**SET PROBLEM:**
Print the stretch of lines from the one containing "You are a GUI" through the one containing "The width and", copying each line exactly.

**DATA PROVIDED:**

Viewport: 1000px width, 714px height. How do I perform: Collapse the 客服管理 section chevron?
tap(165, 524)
--
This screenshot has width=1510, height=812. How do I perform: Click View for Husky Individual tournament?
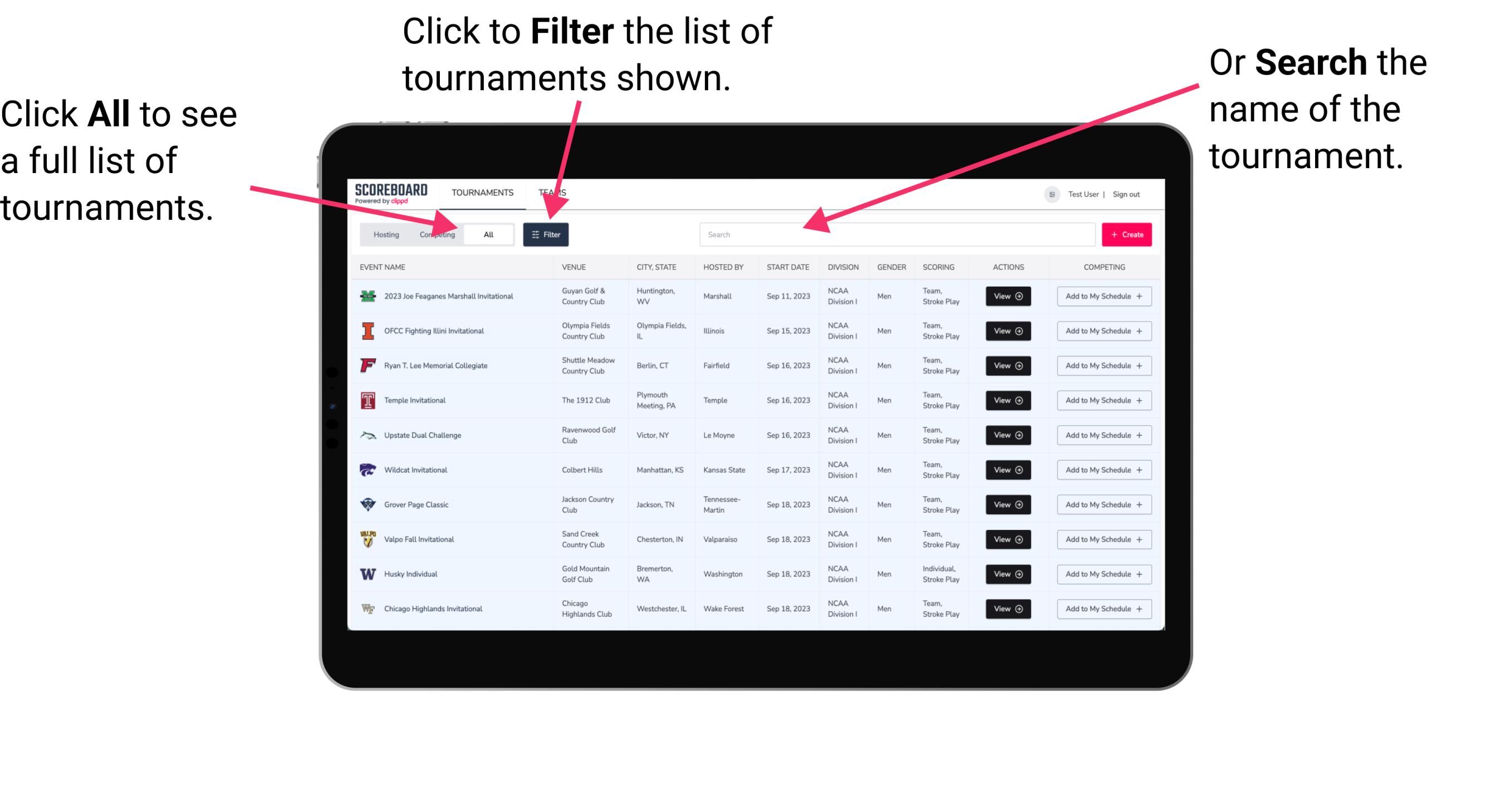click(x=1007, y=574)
---
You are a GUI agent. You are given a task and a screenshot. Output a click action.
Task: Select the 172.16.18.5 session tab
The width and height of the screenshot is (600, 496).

**EXERCISE ANSWER:**
You are a GUI agent. You are given a task and a screenshot. Output a click action.
Task: Select the 172.16.18.5 session tab
The width and height of the screenshot is (600, 496).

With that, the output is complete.